Segment Start: ENTRIES SUPPLIED

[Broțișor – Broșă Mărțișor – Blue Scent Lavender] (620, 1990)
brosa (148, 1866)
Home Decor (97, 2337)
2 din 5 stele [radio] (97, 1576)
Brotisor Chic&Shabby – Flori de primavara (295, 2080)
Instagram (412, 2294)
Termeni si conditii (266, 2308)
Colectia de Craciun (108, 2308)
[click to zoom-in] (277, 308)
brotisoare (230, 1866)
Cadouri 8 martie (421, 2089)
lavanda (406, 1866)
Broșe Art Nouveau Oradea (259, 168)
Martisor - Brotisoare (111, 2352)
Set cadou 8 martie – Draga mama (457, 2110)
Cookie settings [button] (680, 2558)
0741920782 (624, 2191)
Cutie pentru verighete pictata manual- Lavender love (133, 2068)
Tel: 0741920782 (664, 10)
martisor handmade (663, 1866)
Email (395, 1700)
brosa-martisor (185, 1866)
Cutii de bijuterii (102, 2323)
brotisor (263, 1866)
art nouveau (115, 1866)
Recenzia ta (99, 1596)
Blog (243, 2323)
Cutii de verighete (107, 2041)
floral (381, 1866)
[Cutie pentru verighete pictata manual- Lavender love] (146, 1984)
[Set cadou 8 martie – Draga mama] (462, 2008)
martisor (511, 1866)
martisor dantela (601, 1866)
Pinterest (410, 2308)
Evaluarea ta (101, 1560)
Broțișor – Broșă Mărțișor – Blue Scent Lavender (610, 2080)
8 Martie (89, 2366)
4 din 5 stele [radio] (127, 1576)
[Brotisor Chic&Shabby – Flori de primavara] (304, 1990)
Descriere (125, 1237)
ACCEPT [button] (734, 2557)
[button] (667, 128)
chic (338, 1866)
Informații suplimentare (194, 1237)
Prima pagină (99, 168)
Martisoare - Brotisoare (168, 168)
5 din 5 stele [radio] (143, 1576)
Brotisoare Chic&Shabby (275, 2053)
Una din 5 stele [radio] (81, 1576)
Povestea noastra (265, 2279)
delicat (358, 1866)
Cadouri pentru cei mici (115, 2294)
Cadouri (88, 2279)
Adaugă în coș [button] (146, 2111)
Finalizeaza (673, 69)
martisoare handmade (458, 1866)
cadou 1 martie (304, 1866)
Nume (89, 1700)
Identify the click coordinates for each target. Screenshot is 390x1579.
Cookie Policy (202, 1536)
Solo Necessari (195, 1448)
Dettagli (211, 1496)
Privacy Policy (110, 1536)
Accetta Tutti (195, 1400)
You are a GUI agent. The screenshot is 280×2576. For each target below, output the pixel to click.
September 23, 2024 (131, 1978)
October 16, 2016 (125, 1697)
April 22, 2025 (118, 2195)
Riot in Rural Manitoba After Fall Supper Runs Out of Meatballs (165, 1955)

Segment End: ENTRIES SUPPLIED

*EXERCISE*. Give back, word for word, only the lines above from the line holding "art nouveau (115, 1866)" to the line holding "Identify the click", both included.

*SOLUTION BELOW*.
art nouveau (115, 1866)
Recenzia ta (99, 1596)
Blog (243, 2323)
Cutii de verighete (107, 2041)
floral (381, 1866)
[Cutie pentru verighete pictata manual- Lavender love] (146, 1984)
[Set cadou 8 martie – Draga mama] (462, 2008)
martisor (511, 1866)
martisor dantela (601, 1866)
Pinterest (410, 2308)
Evaluarea ta (101, 1560)
Broțișor – Broșă Mărțișor – Blue Scent Lavender (610, 2080)
8 Martie (89, 2366)
4 din 5 stele [radio] (127, 1576)
[Brotisor Chic&Shabby – Flori de primavara] (304, 1990)
Descriere (125, 1237)
ACCEPT [button] (734, 2557)
[button] (667, 128)
chic (338, 1866)
Informații suplimentare (194, 1237)
Prima pagină (99, 168)
Martisoare - Brotisoare (168, 168)
5 din 5 stele [radio] (143, 1576)
Brotisoare Chic&Shabby (275, 2053)
Una din 5 stele [radio] (81, 1576)
Povestea noastra (265, 2279)
delicat (358, 1866)
Cadouri pentru cei mici (115, 2294)
Cadouri (88, 2279)
Adaugă în coș [button] (146, 2111)
Finalizeaza (673, 69)
martisoare handmade (458, 1866)
cadou 1 martie (304, 1866)
Nume (89, 1700)
Identify the click coordinates for each target. Screenshot is 390x1579.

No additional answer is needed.